Home building contracts, as contemplated by the Housing Consumer Protection Act, 1998 (Act 95 of 1998) are excluded.
Vaughan Hattingh, director and adjudication practitioner with MDA Consulting (Pty) Ltd, says: “The proposed regulations prevent withholding of payments without going through a defined procedure. They give contractors a statutory right to suspend works, to charge interest on late payments and they introduce a mandatory form of statutory adjudication to resolve disputes.”

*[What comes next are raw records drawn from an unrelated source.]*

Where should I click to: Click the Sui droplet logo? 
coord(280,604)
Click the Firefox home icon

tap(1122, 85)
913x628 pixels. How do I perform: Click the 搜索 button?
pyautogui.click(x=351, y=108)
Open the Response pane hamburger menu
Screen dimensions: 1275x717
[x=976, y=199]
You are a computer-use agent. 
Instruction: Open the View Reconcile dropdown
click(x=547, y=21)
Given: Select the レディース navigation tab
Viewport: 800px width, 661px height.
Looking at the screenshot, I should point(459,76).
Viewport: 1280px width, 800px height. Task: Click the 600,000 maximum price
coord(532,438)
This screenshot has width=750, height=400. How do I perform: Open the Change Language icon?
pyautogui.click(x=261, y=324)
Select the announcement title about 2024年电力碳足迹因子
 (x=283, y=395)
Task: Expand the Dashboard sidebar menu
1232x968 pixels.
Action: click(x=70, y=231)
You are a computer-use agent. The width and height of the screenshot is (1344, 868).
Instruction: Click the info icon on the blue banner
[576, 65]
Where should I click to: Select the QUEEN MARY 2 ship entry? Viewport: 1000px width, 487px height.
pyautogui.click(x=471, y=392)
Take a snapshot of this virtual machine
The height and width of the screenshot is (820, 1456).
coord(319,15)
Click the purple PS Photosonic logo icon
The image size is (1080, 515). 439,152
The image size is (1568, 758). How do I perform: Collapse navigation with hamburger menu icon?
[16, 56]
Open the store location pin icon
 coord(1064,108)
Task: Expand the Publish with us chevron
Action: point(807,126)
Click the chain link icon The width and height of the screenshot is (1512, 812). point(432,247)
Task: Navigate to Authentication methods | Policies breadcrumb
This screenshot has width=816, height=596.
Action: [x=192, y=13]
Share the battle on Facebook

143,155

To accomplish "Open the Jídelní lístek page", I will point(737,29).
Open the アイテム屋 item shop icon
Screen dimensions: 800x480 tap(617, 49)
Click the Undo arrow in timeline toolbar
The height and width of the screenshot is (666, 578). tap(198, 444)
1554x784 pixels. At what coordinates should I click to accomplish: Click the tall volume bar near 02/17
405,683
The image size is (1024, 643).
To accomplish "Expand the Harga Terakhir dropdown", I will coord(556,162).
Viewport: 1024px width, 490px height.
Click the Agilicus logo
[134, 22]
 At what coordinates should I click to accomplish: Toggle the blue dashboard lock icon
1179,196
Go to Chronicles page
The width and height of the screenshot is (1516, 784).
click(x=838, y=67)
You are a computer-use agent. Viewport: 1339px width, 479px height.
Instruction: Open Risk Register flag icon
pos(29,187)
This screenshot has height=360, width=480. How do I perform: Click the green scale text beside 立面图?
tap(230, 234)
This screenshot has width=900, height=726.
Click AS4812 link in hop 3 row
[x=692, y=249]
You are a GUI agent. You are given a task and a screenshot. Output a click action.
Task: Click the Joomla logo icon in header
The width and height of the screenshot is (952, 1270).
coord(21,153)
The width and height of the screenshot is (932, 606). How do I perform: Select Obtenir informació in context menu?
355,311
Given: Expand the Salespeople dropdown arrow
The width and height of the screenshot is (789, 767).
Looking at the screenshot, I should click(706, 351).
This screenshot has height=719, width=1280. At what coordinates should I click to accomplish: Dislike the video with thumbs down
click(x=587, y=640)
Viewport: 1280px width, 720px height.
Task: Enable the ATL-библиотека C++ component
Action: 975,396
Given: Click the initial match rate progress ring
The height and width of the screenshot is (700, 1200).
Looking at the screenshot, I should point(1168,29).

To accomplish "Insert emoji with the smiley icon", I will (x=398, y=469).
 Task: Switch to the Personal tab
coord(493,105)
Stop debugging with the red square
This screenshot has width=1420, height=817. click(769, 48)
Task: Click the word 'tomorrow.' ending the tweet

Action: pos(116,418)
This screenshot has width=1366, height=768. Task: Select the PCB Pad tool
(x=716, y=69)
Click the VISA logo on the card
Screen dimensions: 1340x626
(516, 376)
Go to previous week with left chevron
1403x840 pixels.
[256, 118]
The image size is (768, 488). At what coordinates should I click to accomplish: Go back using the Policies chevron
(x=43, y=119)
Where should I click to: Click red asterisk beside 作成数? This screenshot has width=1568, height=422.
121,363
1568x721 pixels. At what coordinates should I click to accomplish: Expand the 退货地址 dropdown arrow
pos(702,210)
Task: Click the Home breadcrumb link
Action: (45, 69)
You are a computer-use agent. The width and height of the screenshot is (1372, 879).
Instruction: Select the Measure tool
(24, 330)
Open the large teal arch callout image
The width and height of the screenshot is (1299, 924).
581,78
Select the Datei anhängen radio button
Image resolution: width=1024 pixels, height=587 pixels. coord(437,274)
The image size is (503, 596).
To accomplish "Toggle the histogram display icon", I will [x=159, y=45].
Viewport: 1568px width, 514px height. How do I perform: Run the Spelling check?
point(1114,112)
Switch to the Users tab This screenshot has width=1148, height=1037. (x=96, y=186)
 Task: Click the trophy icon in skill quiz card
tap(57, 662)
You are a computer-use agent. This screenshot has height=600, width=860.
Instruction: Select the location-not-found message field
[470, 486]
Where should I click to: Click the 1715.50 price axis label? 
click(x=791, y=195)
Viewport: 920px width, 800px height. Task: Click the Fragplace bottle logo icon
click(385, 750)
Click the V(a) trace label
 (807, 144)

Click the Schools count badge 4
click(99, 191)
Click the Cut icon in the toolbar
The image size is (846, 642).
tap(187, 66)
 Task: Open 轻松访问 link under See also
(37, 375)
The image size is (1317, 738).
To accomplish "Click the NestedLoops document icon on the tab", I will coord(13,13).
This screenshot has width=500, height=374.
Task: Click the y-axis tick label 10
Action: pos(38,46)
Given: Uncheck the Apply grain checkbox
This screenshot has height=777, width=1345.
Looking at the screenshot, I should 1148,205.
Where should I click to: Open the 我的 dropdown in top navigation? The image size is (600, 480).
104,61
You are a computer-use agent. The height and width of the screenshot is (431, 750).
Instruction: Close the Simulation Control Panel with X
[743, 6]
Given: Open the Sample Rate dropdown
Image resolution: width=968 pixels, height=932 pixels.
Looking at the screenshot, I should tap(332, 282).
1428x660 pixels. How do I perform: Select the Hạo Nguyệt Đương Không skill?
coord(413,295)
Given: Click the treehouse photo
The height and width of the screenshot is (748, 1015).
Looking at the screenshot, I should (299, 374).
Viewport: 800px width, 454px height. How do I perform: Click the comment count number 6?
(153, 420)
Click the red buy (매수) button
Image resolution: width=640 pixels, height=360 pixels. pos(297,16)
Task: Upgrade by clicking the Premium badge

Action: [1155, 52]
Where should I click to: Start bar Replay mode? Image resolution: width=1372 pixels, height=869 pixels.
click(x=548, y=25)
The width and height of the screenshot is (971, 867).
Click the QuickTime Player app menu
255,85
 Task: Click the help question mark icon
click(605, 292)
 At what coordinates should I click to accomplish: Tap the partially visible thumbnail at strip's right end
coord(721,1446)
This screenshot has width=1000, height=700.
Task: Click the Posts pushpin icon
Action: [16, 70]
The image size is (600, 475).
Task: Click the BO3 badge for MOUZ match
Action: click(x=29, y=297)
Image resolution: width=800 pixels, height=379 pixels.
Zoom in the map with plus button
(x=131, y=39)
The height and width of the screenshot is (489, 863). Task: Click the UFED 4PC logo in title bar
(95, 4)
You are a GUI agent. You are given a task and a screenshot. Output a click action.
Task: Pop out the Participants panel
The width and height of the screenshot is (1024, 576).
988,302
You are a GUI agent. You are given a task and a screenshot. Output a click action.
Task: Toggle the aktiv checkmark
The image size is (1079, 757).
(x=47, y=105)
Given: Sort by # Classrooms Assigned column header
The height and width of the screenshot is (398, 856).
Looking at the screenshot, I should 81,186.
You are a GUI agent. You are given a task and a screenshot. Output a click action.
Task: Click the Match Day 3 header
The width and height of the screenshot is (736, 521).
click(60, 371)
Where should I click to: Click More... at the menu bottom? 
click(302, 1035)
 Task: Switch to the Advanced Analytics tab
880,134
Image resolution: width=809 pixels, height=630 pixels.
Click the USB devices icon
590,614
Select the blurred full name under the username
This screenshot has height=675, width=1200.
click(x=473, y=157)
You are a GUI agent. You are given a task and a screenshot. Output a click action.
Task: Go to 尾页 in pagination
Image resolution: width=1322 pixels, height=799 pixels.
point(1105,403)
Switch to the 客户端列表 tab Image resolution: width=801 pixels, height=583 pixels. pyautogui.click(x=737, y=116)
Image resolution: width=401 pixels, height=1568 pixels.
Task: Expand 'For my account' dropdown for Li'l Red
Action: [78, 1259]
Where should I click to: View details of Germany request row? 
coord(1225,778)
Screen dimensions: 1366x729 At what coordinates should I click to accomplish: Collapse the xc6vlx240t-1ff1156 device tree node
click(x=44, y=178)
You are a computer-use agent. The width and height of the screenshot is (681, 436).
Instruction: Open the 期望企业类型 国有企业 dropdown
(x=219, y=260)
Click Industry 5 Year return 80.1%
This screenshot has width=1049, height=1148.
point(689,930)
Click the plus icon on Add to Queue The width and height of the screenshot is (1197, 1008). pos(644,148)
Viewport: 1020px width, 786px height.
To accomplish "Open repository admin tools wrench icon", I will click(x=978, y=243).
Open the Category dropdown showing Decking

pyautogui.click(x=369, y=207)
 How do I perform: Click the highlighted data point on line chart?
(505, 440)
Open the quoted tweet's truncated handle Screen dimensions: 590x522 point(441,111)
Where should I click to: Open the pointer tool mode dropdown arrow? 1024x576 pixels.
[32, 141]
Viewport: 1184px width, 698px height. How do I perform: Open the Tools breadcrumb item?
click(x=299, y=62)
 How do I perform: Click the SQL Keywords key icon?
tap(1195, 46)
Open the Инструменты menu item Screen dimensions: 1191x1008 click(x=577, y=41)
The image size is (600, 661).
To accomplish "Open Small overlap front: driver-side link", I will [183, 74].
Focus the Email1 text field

Euan Massey, also from MDA Consulting, notes: “The practice of withholding payment due to employer budget constraints is linked to performance or until completion of a project, and delays in resolving disputes have resulted in contractors financing projects. The new regulations will compel parties to resolve disputes through adjudication within 28 days. Importantly, the 28-day window may only be extended by 14 days in prescribed circumstances. These proposed interventions will have profound consequences for the South African construction industry.”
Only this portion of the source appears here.